▶ [Extracted information]:
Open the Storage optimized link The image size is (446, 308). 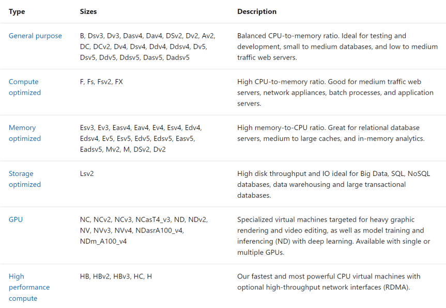point(24,179)
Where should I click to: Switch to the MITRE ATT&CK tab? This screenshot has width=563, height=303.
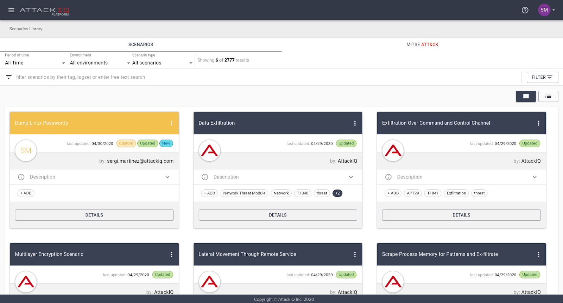tap(422, 45)
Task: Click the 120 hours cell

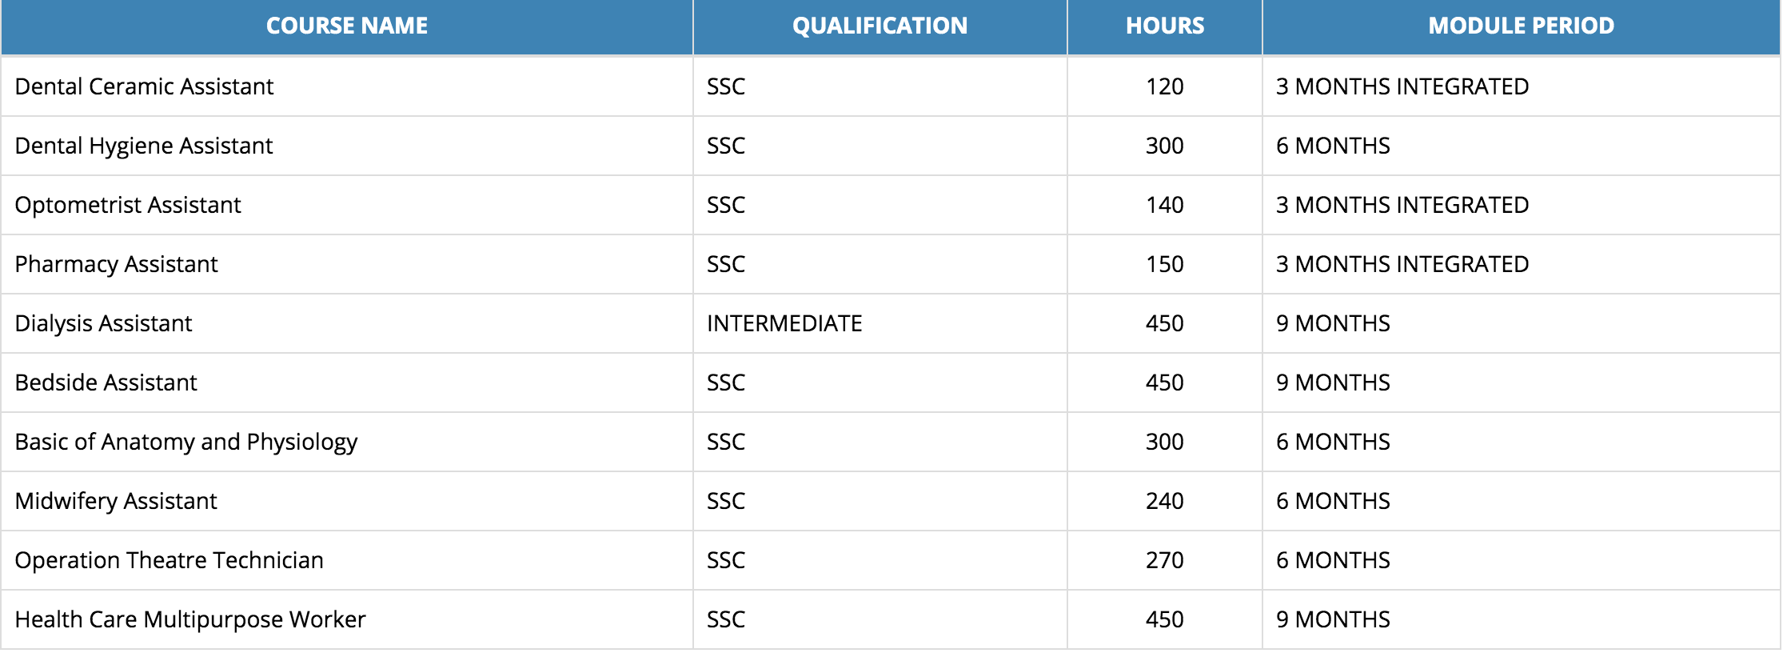Action: click(x=1164, y=86)
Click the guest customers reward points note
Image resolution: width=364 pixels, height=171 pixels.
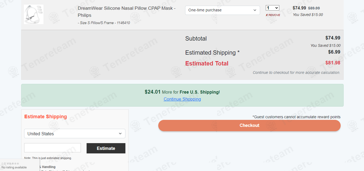point(296,117)
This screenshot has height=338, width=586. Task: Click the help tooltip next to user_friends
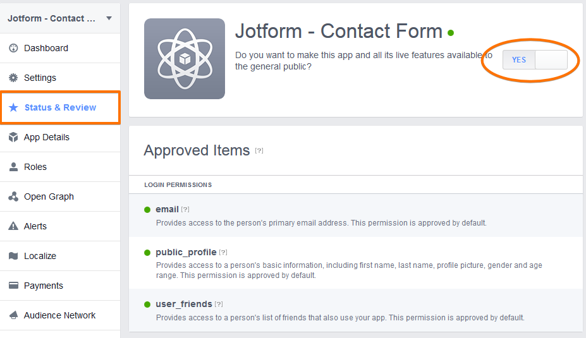219,305
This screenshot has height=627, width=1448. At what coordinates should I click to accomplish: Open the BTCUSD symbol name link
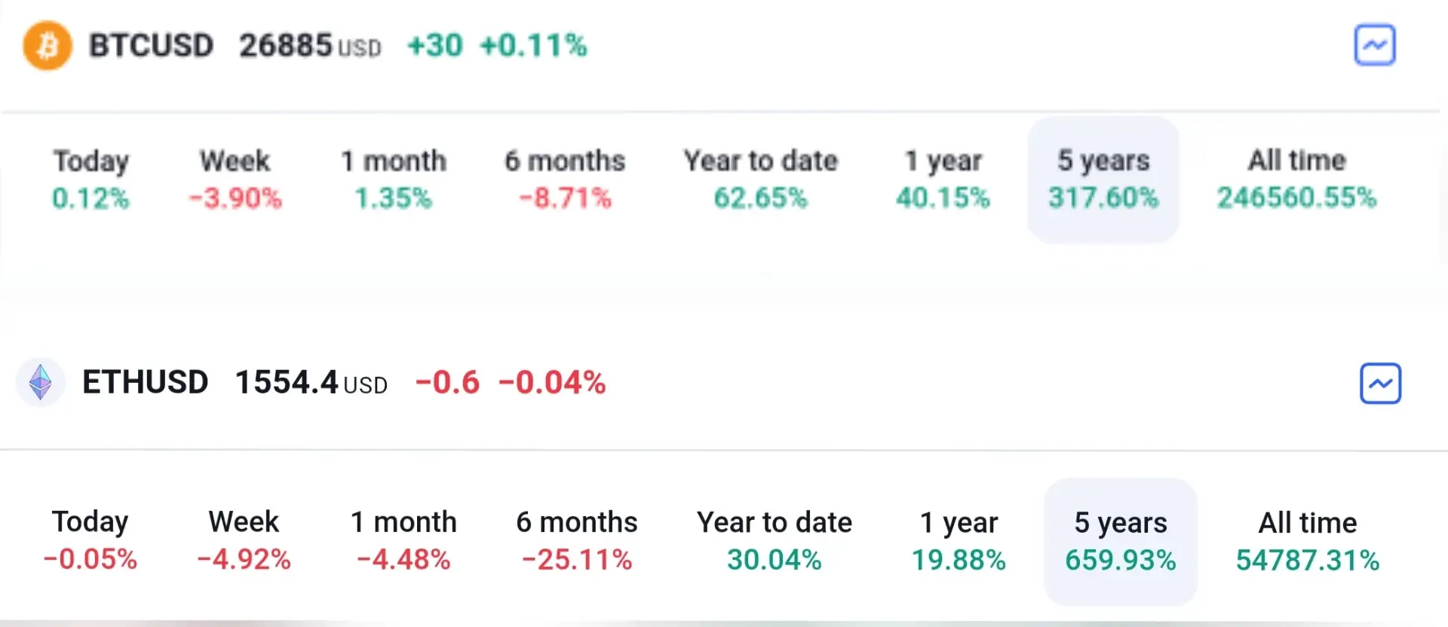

▶ [Task objective]:
Print once more, exactly, the lines from the one with "This screenshot has height=338, width=586." through the last line of the data, both ends included, without any pictures.

▶ [Output below]:
This screenshot has height=338, width=586. Task: Click the help tooltip next to user_friends
219,305
This screenshot has height=627, width=1448. At what coordinates should I click to accomplish: Open the BTCUSD symbol name link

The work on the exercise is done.